_Data to process_:
----
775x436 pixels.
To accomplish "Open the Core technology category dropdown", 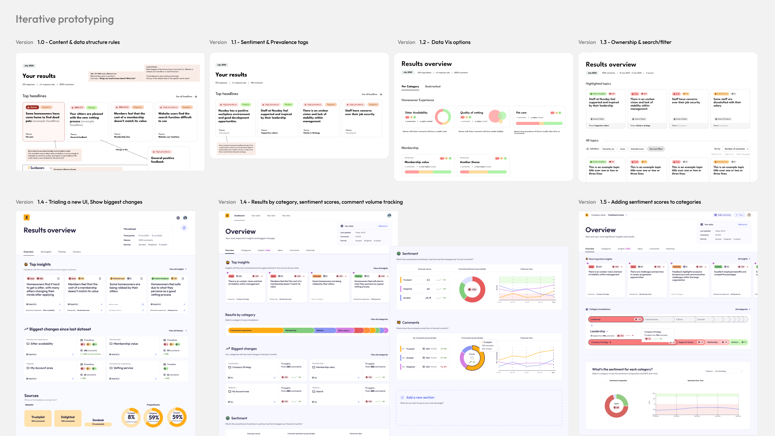I will coord(729,371).
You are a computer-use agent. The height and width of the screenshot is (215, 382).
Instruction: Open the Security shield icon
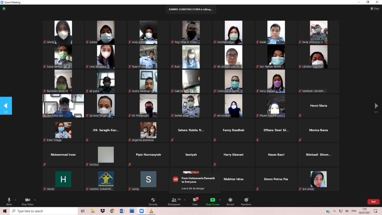[x=153, y=200]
----
_Exercise objective_:
Reproduce the listing word for word from the line with "You are a computer-use" through the end of the listing, leaving out the pictures.

_Response below_:
You are a computer-use agent. The height and width of the screenshot is (215, 382).
Instruction: Open the Security shield icon
[x=153, y=200]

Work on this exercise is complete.